> _Task directions_: Each of the records below must be reproduced verbatim.

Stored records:
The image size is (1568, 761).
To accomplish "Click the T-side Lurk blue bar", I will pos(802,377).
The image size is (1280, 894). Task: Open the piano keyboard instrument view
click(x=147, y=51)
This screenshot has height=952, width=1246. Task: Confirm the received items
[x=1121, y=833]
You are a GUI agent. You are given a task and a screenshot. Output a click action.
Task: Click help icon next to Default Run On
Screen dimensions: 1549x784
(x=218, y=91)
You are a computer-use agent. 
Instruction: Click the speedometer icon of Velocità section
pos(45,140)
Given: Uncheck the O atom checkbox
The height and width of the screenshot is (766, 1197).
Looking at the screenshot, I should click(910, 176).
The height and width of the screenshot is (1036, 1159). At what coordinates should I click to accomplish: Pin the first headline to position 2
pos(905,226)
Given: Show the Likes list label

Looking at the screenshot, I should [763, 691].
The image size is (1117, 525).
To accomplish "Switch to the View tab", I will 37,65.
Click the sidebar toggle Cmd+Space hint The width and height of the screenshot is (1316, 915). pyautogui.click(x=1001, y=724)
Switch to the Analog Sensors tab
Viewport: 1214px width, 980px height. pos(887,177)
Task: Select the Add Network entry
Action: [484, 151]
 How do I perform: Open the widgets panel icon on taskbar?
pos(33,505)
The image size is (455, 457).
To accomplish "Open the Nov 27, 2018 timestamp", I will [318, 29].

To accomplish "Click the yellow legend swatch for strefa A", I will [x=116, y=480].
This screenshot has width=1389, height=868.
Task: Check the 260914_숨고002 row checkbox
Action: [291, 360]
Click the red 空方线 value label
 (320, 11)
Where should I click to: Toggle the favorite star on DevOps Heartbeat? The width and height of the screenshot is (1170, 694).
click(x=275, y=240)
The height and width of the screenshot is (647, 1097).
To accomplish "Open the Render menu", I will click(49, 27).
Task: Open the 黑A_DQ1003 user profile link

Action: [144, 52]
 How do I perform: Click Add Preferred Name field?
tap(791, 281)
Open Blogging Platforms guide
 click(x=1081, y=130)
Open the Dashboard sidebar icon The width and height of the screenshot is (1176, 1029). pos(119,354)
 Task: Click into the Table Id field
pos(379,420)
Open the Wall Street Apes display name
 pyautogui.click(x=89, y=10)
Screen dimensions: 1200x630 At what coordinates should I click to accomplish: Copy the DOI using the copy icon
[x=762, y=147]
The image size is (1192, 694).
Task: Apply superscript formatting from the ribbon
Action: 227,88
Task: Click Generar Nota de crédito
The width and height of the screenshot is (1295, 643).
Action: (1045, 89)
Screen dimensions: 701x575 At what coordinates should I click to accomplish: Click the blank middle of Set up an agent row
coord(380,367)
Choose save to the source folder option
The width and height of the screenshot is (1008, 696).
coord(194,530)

> _Solution to the exercise_:
The image size is (1568, 761).
To accomplish "Click the T-side Lurk blue bar", I will pos(802,377).
The image size is (1280, 894). Task: Open the piano keyboard instrument view
click(x=147, y=51)
This screenshot has height=952, width=1246. Task: Confirm the received items
[x=1121, y=833]
You are a GUI agent. You are given a task and a screenshot. Output a click action.
Task: Click help icon next to Default Run On
Screen dimensions: 1549x784
(x=218, y=91)
You are a computer-use agent. 
Instruction: Click the speedometer icon of Velocità section
pos(45,140)
Given: Uncheck the O atom checkbox
The height and width of the screenshot is (766, 1197).
Looking at the screenshot, I should click(910, 176).
The height and width of the screenshot is (1036, 1159). At what coordinates should I click to accomplish: Pin the first headline to position 2
pos(905,226)
Given: Show the Likes list label

Looking at the screenshot, I should [763, 691].
The image size is (1117, 525).
To accomplish "Switch to the View tab", I will 37,65.
Click the sidebar toggle Cmd+Space hint The width and height of the screenshot is (1316, 915). pyautogui.click(x=1001, y=724)
Switch to the Analog Sensors tab
Viewport: 1214px width, 980px height. pos(887,177)
Task: Select the Add Network entry
Action: [484, 151]
 How do I perform: Open the widgets panel icon on taskbar?
pos(33,505)
The image size is (455, 457).
To accomplish "Open the Nov 27, 2018 timestamp", I will [318, 29].

To accomplish "Click the yellow legend swatch for strefa A", I will [x=116, y=480].
This screenshot has width=1389, height=868.
Task: Check the 260914_숨고002 row checkbox
Action: [291, 360]
Click the red 空方线 value label
 (320, 11)
Where should I click to: Toggle the favorite star on DevOps Heartbeat? The width and height of the screenshot is (1170, 694).
click(x=275, y=240)
The height and width of the screenshot is (647, 1097).
To accomplish "Open the Render menu", I will click(49, 27).
Task: Open the 黑A_DQ1003 user profile link

Action: [144, 52]
 How do I perform: Click Add Preferred Name field?
tap(791, 281)
Open Blogging Platforms guide
 click(x=1081, y=130)
Open the Dashboard sidebar icon The width and height of the screenshot is (1176, 1029). pos(119,354)
 Task: Click into the Table Id field
pos(379,420)
Open the Wall Street Apes display name
 pyautogui.click(x=89, y=10)
Screen dimensions: 1200x630 At what coordinates should I click to accomplish: Copy the DOI using the copy icon
[x=762, y=147]
The image size is (1192, 694).
Task: Apply superscript formatting from the ribbon
Action: 227,88
Task: Click Generar Nota de crédito
The width and height of the screenshot is (1295, 643).
Action: (1045, 89)
Screen dimensions: 701x575 At what coordinates should I click to accomplish: Click the blank middle of Set up an agent row
coord(380,367)
Choose save to the source folder option
The width and height of the screenshot is (1008, 696).
coord(194,530)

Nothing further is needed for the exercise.